Problems to solve:
1. Reproduce the passage of the article on proteins and ice formation starting at "What is ice" and ending at "how ice freezes.", word for word.
2. Pick up the article on proteins and ice formation right after its final sentence and carry it further.
#### Reading passage
Insects, Bacteria & Ice

Valeria Molinero

Contrary to what you may have been taught, water doesn’t always freeze to ice at 32 degrees F (zero degrees C). Knowing, or controlling, at what temperature water will freeze (starting with a process called nucleation) is critically important to answering questions such as whether or not there will be enough snow on the ski slopes or whether or not it will rain tomorrow.

Nature has come up with ways to control the formation of ice, though, and in a paper published in the Journal of the American Chemical Society University of Utah professor Valeria Molinero and her colleagues show how key proteins produced in bacteria and insects can either promote or inhibit the formation of ice, based on their length and their ability to team up to form large ice-binding surfaces. The results have wide application, particularly in understanding precipitation in clouds.

“We’re now able to predict the temperature at which the bacterium is going to nucleate ice depending on how many ice-nucleating proteins it has,” Molinero says, “and we’re able to predict the temperature at which the antifreeze proteins, which are very small and typically don’t work at very low temperatures, can nucleate ice.”

What is ice nucleation?
It’s long been known that life likes to mess with ice. Insects, fish and plants all produce various forms of antifreeze proteins to help them survive in below-freezing conditions. And plant pathogens, particularly the bacterium Pseudomonas syringae, employ proteins that promote the formation of ice to induce damage in their hosts. Before we can talk about how these proteins work, though, we need a quick refresher on how ice freezes.

Pure water, with no impurities, won’t freeze until it reaches -35 degrees C (-31 degrees F). That’s the temperature at which the water molecules will spontaneously arrange into a crystal lattice and start to recruit other molecules to join in. To start the freezing process at warmer temperatures, however, water molecules need something to hold on to, like a speck of dust, soot or other impurity, on which it can start building its crystal lattice. This is the process called nucleation.

Ice-nucleating proteins, such as those in Ps. syringae, bind to nascent ice crystallites in such a way as to reduce the energy cost of additional freezing. They can also aggregate together to further enhance their nucleating power. “It is a lot of group work!” Molinero says.

These proteins can be so efficient that they can nucleate ice at temperatures as warm as -2 degrees C (29 degrees F). Ice-nucleating proteins are already being put to use at ski resorts, with Colorado-based Snomax International marketing an additive containing Ps. syringae that gives snowmaking machines a boost.

Antifreeze proteins, however, also bind to ice, but force it to develop a curved surface that discourages additional freezing and requires much colder temperatures for ice to grow. Also, antifreeze proteins don’t aggregate together. “They have evolved to be loners, as their job is to find ice and stick to it,” Molinero says.
########
#### Data records
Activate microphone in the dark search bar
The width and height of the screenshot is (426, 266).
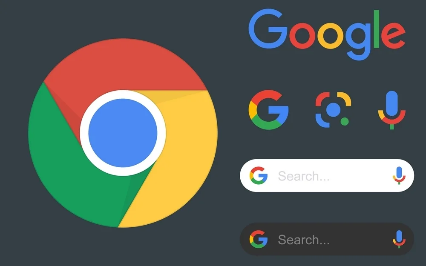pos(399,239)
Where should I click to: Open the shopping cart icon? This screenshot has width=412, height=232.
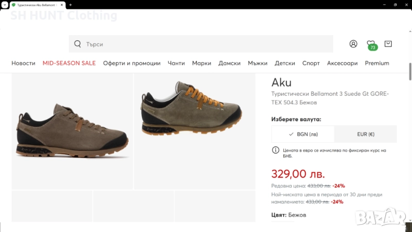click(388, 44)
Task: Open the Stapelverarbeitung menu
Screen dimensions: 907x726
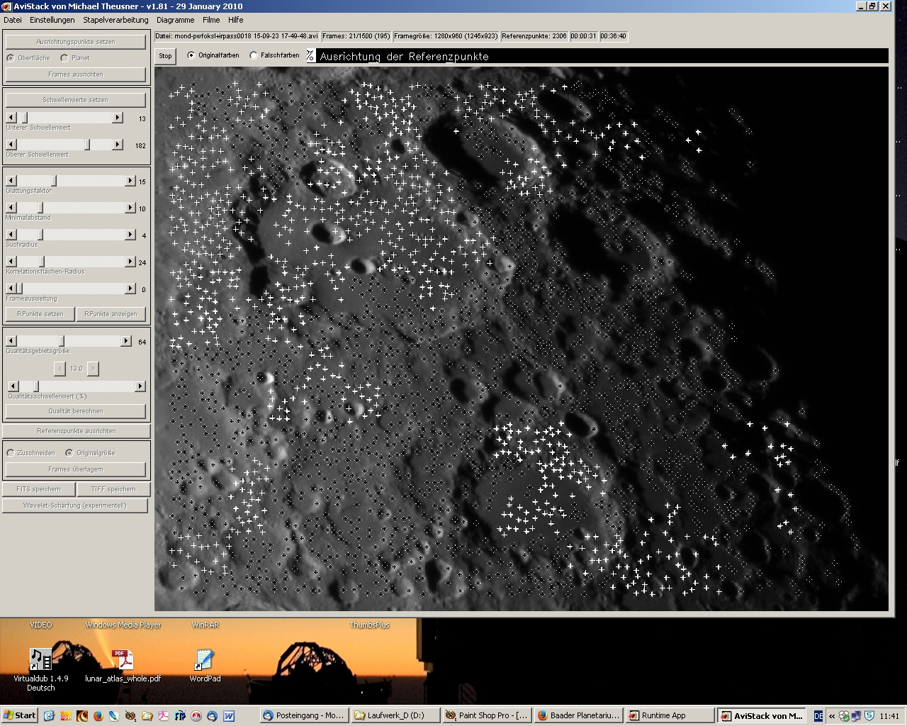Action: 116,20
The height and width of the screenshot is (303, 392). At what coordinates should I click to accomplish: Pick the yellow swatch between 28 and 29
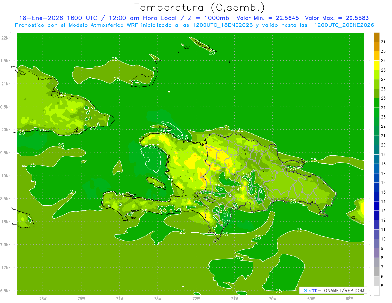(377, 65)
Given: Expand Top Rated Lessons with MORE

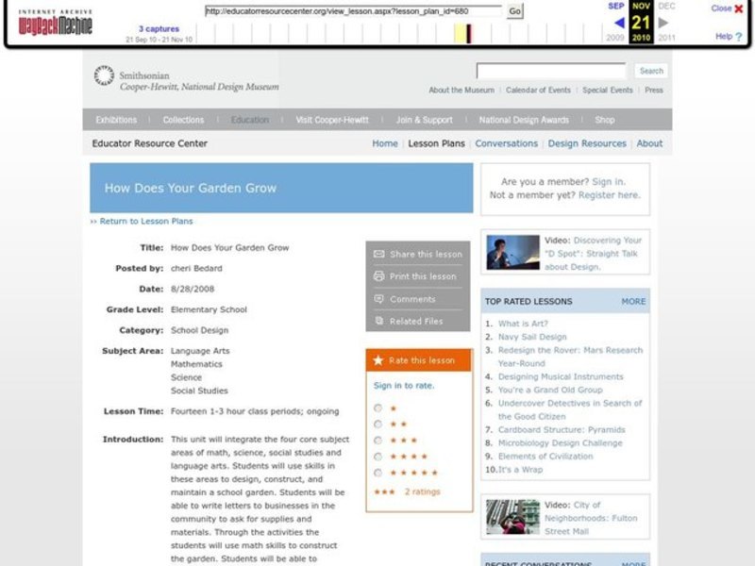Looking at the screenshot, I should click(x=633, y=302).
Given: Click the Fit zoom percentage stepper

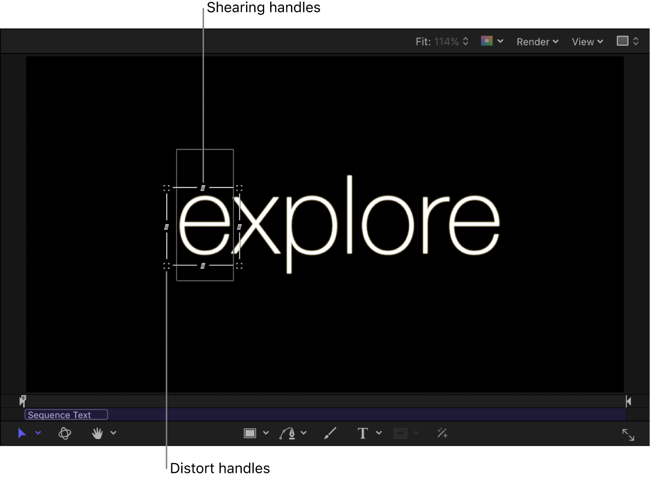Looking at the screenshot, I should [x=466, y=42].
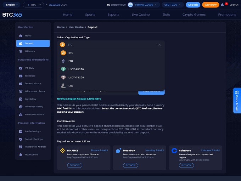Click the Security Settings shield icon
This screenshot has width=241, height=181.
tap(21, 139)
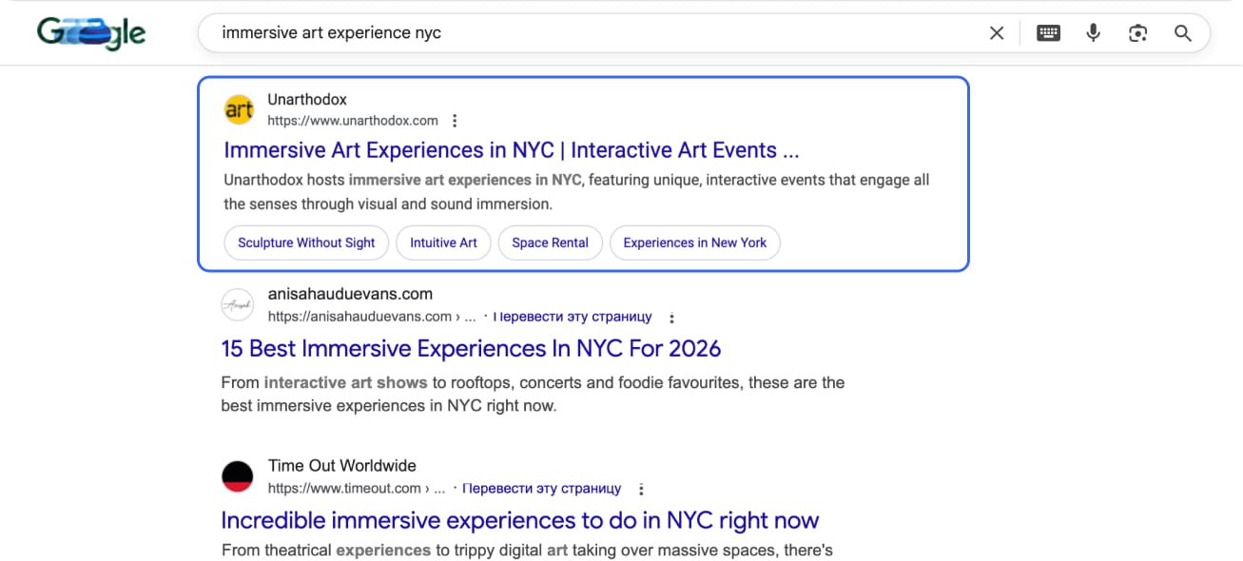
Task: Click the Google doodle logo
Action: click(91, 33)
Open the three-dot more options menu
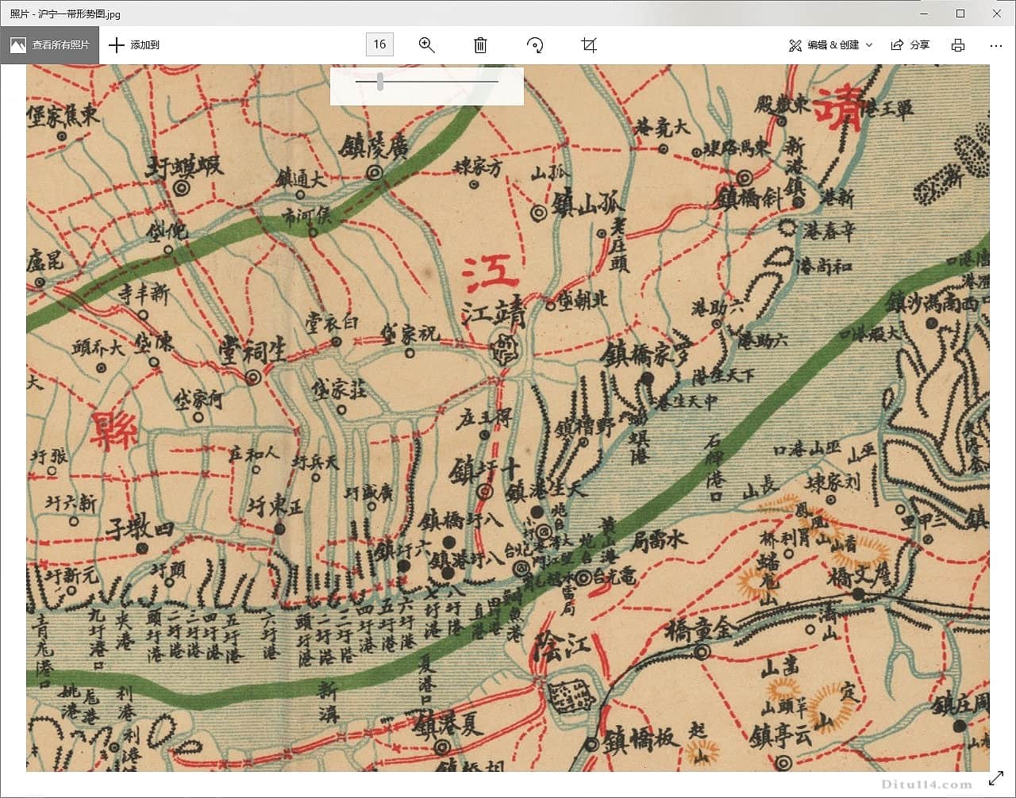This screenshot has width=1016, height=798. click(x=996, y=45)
########
Written answers:
1.
What is ice nucleation?
It’s long been known that life likes to mess with ice. Insects, fish and plants all produce various forms of antifreeze proteins to help them survive in below-freezing conditions. And plant pathogens, particularly the bacterium Pseudomonas syringae, employ proteins that promote the formation of ice to induce damage in their hosts. Before we can talk about how these proteins work, though, we need a quick refresher on how ice freezes.

2.
All of this was previously known, including the fact that antifreeze proteins were relatively small and ice-nucleating proteins were relatively large. What wasn’t known, though, was how the sizes and aggregating behaviors of the proteins affected the temperature of ice nucleation. That’s the question Molinero and her team set out to answer.

A “single bullet”
Molinero and graduate students Yuqing Qiu and Arpa Hudait conducted molecular simulations of protein interactions with water molecules to see how they affected the temperature of ice nucleation. Antifreeze and ice-nucleating proteins, Molinero says, bind to ice with nearly equal strength.

“Nature is using a single bullet in terms of interactions to address two completely different problems,” she says. “And the way it has resolved between antifreeze or ice nucleation is by changing the size of the proteins and their ability to team up to form larger ice-binding surfaces.”

Antifreeze proteins, they found, nucleated at just above -35 degrees C, which matched experimental data. Lengthening the simulated proteins increased the nucleation temperature, which plateaued after a certain length. The simulations predicted that further assembling around 35 bacterial proteins into larger domains was key to reach the ice-nucleating performance of Ps. syringae, with a nucleation temperature of -2 degrees C (29 degrees F).

“Now we can design new proteins or synthetic materials that nucleate ice at a specific temperature,” Molinero says.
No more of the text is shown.